For years, fitness has moved toward such specialization. If not typified by pumping iron, it has been folded into activities such as long-distance running or cycling, which Glass sees as, essentially, protracted sets of reps.
As an industry, “It takes a while to move away from something so traditional as resistance or cardio [training],” she says.
It took Brittany Uchach (Personal Fitness Trainer ’05) time to make that move as well. As an Edmonton-based, independent exercise specialist (a term she prefers to “trainer”), she found that clients early in her career weren’t getting results from cardio and weights.

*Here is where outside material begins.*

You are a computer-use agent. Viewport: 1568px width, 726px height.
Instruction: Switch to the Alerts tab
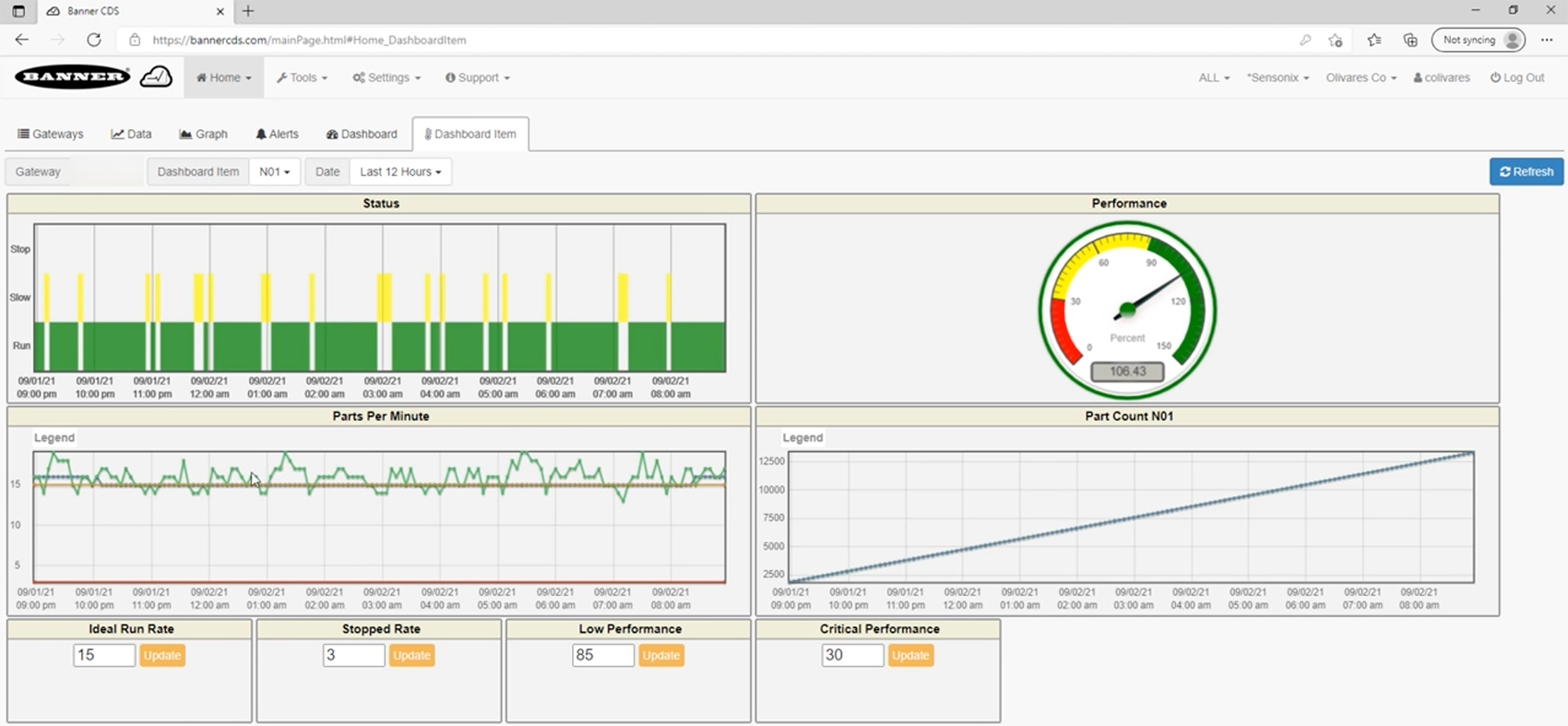tap(277, 134)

“I started thinking, ‘OK, what do people really want? How can I bring the most value to them?’” says Uchach. “So I started programming more movement-based stuff. And, sure enough, people started getting results. They started enjoying it and it was a lot less overwhelming.”
"I started programming more movement-based stuff. And people started getting results."
Today, Uchach tailors her training to lifestyles, and develops functional programs that, in contrast to resistance training,
- are multi-planar rather than uni-planar
- are focused on acceleration or deceleration rather than a constant tempo
- require stability and balance during movement, developing neural pathways associated with movement, which weight machines tend to discourage
- encourage the coordination of many muscles, instead of isolating them
If a client struggles with hip issues, for example, Uchach might have him work on hip mobility and leg strength:
If another wants to improve her golf swing, she might recommend an exercise focused on the posterior sling system, which links one latissimus dorsi (spanning a side of the mid to lower back) to the opposite gluteus maximus (the butt):
Uchach is quick to point out that this kind of training isn’t just for people dealing with pain or looking to zero in on a functional yet specialized movement. Everyone, after all, has their own jar they want to reach.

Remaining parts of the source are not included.